Fayetteville remembers victims of domestic violence
Posted October 23, 2014
Fayetteville, N.C. — October is Domestic Violence Prevention and Awareness Month, and outside the Cumberland County Courthouse Thursday afternoon a group of about 100 people gathered for a vigil in remembrance of the 108 women, men and children in North Carolina this year who have lost their lives to domestic violence.
One of the biggest cases in the county happened July 30 when, authorities say, Andrew Jay Michealis fired several rounds into a home on New Moon Drive, killing his wife's father and nephew.
"That's when it turned into a real tragedy, because he brought a gun with him," Cumberland County Sheriff Earl "Moose" Butler said Thursday.
"As a result of shooting into the trailer, a 10-year-old lost his life and the grandfather lost his life."
The violence didn't stop there. Michaelis returned to the home three times and fired more than 60 rounds from an AR-15. He wounded five deputies before being killed in a shootout with authorities.
Authorities say Michaelis had no history of violence.
"Family arguments can just turn into something violent in a very short period of time," Butler said.

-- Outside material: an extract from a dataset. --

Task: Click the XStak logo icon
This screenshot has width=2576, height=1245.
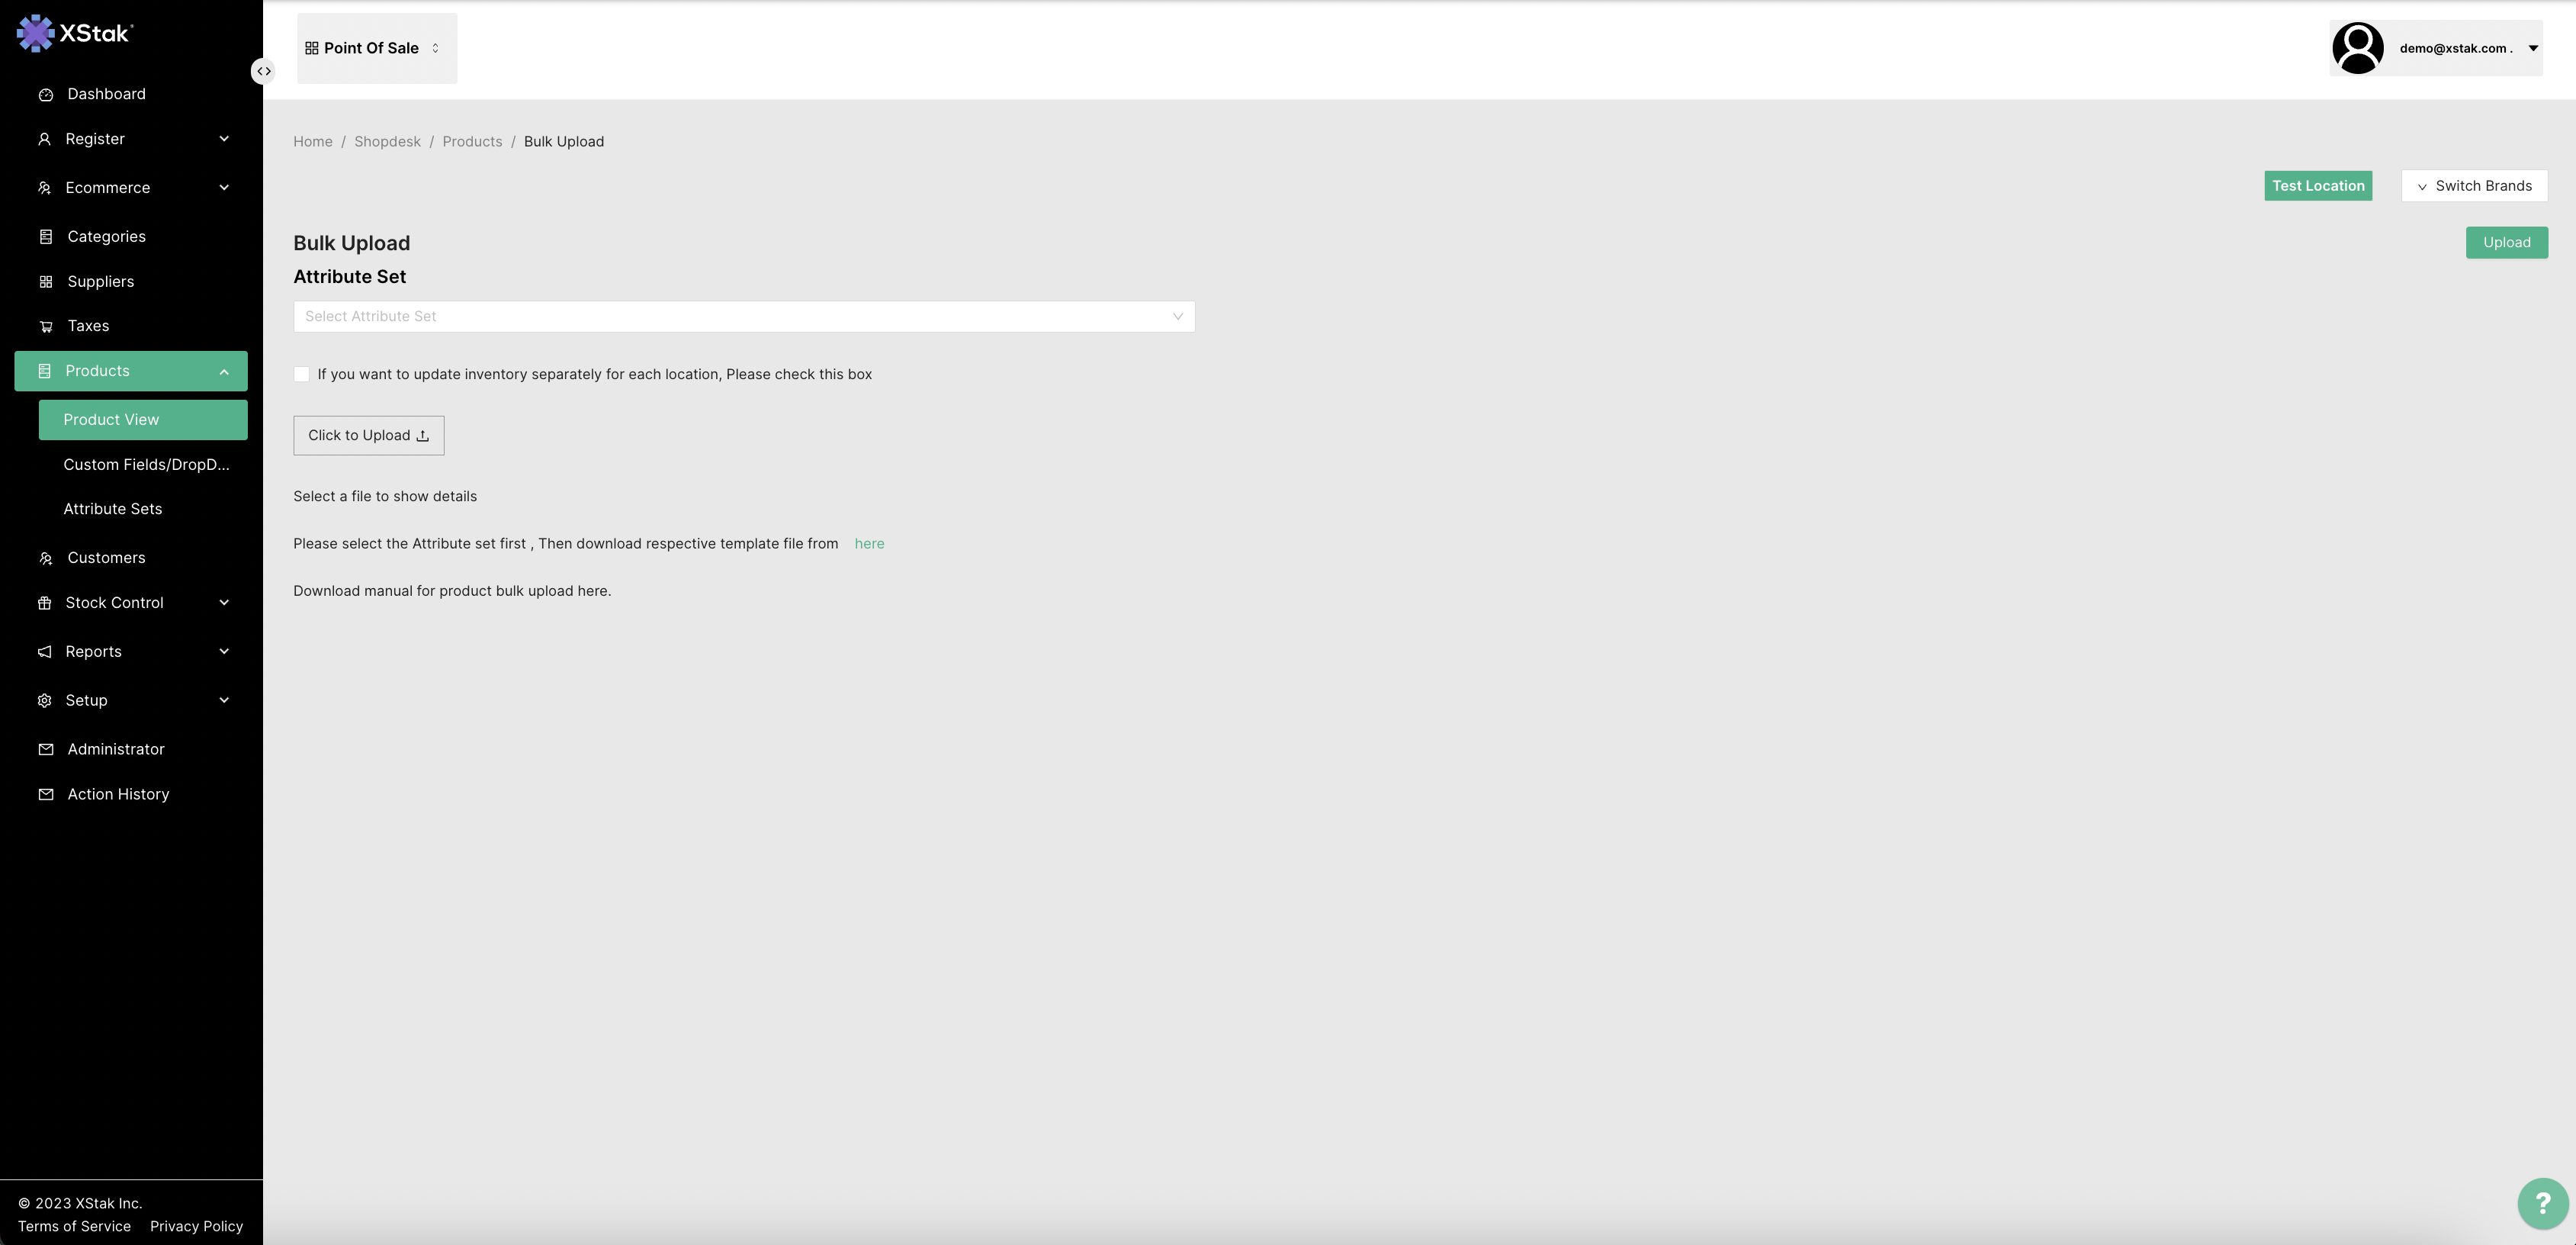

Less than a week later, there was another act of domestic violence in Eureka Springs, where 22-year-old Gerald Marr wounded his girlfriend, killed her mother and 14-year-old brother before taking his own life.
"Between 30 and 40 percent of our calls going out into the county are domestic-related," Butler said. "As a result, these domestic situations can turn into violence, as we've seen, where we've had lives lost."
The vigil outside the Cumberland County Courthouse, organizers said, was about remembering all those who lost their lives. It's also about prayers and support for family members left behind.
Angela Tolerson is a victim who shared her story with the crowd. She says events like Thursday's are important.
“It's very important, because (victims0 need to know they're not alone. There are other people out there who have gone through what they're going through," she said. "They have to know there is an ending and that they have hope."